「正義とは何か」というブームを巻き起こしたハーバード大学のマイケル・サンデル教授が、正義と倫理問題を打ち出す時に頻繁に使う事例が、実際の「代理母」にまつわる出来事だった。米ニュージャージー州に住むウィリアム・スターン夫婦は、妻が多発性硬化症を患い、子供を産むことができなかった。この夫婦は、不妊センターから代理母の紹介を受けた。代理母は、ウィリアムの精子と自分の卵子とを結合させた人工受精卵を子宮に着床させ、子供を産むことにした。スターン夫婦は金を払い、生まれてくる赤ちゃんの名前までつけた。ところがいざ赤ちゃんが産まれると、代理母は母性に引かれ、赤ちゃんを連れて夜逃げした。あの有名な「ベビーM」事件だ。
◆今なら、スターン夫婦は迷うことなく、インド行きを選んだだろう。インドは世界最大の合法的代理母市場だ。一人や2人の赤ちゃんを産んだインドの田舎の女性たちは、金をもらって不妊夫婦に子宮を提供し、時には卵子までをも提供する。彼女らは、妊娠期間中はすばらしい施設や奇麗な環境の中に泊まりながら、適切な栄養供給と運動をし、健康な赤ちゃんを産む準備をする。定期的に家族と面会することもでき、大金も手にできるので、家族たちも歓迎している。夫の中には妻に対し、代理母の仕事を強要する人がいるほどだ。
◆米国では、ハーバード大学などの名門大学の健康な女子大生が金稼ぎのために提供した卵子で受精卵を作り、インド女性の子宮に入れる富裕層独身男性も増えている。ハーバード大学出身者を妻に迎えることは容易ではないが、このやり方なら、オーダーメイド服のように優秀なDNAのみ借りることができるという。しかし、人は遺伝と後天的訓育との結合的産物であることから、母性の世話無しにDNAのみ優れているからといって、よい子供を持つことができるわけではない。

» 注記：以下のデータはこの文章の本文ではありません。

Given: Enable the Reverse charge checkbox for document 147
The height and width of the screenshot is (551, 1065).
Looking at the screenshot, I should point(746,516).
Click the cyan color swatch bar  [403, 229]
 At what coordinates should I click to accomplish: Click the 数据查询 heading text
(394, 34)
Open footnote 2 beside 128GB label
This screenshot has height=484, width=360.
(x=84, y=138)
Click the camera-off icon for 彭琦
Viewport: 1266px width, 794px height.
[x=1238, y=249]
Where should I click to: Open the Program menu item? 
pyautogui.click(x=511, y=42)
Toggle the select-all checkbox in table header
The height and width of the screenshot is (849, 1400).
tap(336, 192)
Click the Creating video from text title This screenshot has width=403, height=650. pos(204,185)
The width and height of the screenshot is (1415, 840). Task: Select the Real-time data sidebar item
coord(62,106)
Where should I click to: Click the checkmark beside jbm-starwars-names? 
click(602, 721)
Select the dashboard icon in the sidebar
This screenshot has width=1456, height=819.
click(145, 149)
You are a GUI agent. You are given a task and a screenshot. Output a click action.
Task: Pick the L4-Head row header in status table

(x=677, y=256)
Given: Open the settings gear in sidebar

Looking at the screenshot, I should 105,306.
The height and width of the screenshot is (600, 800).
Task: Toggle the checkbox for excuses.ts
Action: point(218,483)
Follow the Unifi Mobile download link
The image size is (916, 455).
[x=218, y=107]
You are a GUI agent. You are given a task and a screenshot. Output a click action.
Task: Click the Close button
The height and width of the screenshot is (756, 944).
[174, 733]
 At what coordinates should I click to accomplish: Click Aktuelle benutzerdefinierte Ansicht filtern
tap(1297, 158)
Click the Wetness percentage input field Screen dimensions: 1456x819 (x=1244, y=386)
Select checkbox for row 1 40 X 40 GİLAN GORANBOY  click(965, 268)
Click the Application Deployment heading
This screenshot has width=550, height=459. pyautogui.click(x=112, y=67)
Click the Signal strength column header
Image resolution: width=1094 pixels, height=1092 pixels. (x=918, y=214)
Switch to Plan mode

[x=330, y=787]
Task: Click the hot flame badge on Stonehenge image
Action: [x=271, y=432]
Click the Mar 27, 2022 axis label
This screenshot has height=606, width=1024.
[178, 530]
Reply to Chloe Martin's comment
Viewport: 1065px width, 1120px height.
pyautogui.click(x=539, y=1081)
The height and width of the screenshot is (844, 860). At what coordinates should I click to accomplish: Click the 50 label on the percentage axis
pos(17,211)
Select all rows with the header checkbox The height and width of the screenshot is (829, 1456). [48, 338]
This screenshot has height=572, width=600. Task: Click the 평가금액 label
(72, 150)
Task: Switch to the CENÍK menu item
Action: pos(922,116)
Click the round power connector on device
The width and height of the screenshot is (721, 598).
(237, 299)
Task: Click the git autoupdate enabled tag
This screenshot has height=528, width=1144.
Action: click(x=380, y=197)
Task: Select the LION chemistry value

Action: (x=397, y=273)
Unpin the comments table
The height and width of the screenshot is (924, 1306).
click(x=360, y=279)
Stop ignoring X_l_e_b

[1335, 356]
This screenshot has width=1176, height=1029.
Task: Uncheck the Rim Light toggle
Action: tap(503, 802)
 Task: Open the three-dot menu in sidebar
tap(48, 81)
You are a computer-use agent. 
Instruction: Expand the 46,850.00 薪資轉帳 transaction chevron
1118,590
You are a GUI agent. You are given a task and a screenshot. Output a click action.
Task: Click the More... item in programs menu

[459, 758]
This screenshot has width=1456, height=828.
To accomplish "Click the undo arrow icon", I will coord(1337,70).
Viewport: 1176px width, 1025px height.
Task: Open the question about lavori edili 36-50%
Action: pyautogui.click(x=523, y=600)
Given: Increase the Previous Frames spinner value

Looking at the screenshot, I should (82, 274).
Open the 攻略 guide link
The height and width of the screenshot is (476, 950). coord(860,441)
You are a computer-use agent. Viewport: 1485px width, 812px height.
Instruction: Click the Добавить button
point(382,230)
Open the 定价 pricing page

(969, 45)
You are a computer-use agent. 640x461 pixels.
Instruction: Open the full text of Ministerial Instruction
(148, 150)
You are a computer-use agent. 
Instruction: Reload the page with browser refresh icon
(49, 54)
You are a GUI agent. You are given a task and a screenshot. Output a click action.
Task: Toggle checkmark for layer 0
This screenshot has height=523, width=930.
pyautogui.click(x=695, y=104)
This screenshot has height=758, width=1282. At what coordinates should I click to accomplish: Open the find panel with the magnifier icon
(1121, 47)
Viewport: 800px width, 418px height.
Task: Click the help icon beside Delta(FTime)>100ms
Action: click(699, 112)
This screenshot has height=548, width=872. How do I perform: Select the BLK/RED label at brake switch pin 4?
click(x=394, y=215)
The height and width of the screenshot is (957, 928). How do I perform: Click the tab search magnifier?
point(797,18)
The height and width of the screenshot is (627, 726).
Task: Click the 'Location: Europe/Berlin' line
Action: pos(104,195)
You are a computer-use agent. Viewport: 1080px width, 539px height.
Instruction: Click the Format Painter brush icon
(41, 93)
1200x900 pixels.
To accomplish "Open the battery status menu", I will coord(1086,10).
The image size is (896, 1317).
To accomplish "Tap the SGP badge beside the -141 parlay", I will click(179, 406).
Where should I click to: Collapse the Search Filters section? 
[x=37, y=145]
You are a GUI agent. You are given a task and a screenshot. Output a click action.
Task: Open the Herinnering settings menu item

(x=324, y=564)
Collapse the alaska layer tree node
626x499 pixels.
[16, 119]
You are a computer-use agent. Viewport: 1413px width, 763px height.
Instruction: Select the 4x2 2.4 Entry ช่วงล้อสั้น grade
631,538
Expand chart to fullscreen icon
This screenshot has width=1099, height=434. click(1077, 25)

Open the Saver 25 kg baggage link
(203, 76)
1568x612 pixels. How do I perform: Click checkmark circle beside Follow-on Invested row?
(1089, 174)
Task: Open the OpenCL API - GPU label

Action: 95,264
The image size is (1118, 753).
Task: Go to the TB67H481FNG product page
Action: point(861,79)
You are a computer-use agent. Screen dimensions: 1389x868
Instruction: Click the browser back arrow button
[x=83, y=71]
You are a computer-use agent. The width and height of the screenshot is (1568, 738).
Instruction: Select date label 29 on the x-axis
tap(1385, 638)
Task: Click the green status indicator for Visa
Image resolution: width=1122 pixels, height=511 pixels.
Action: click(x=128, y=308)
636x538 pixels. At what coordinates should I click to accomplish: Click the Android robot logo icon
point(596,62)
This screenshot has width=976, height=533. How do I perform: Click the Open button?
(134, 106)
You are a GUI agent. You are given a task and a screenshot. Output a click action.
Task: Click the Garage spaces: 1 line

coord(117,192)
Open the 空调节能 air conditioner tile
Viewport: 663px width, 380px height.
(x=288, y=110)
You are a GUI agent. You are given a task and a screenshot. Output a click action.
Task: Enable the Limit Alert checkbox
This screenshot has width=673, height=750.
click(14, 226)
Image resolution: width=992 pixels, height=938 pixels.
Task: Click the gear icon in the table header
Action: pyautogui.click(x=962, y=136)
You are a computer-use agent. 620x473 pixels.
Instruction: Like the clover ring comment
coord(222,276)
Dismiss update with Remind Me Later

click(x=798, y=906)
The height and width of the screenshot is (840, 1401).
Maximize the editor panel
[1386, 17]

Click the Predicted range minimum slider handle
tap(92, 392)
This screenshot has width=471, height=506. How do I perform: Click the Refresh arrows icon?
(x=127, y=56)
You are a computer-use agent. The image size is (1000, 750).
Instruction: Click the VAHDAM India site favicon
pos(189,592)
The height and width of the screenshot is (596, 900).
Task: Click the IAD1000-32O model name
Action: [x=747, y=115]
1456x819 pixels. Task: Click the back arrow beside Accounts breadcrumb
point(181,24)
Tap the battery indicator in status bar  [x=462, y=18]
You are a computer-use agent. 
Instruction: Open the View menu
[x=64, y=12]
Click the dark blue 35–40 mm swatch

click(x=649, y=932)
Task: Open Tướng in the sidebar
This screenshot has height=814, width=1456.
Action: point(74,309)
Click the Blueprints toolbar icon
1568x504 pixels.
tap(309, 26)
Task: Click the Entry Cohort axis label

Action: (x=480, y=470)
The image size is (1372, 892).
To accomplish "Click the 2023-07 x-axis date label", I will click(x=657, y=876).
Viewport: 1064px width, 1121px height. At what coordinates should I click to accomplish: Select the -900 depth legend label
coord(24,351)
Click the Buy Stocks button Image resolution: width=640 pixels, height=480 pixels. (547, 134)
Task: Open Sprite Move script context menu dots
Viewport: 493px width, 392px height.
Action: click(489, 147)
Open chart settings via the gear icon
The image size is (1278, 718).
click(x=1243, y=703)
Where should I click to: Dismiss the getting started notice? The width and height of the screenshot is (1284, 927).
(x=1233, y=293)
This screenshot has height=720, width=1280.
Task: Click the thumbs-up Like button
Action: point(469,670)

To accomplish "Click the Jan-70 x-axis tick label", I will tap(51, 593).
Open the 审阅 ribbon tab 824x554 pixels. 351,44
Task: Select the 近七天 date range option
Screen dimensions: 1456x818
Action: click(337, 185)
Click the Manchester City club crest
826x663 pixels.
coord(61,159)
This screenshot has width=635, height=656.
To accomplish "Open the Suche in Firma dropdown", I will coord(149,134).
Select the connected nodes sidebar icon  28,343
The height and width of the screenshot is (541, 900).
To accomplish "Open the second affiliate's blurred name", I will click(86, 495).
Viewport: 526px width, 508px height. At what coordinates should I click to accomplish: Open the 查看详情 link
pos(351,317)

◆代理母が生んだ子を、誰の子として認めるかは、大変敏感な問題だ。精子提供者の子か、卵子提供者の子か、産婦か。韓国の民法では、出産事実で母子関係が成立するとみなしており、代理母が生んだ子の親権は、その代理母にある。国内ネット上でもこのような代理母紹介サイトが何十件もあるが、信頼性は落ちている。しかしインドは違う。インドの法律によると、代理母が生んだ子は、出産を依頼した人の子だ。このような法律的支援のため、インドの代理母産業は年間2兆6000億ウォン規模へと成長した。そういった理由から、インドの代理母市場を訪れる韓国人も増えているという。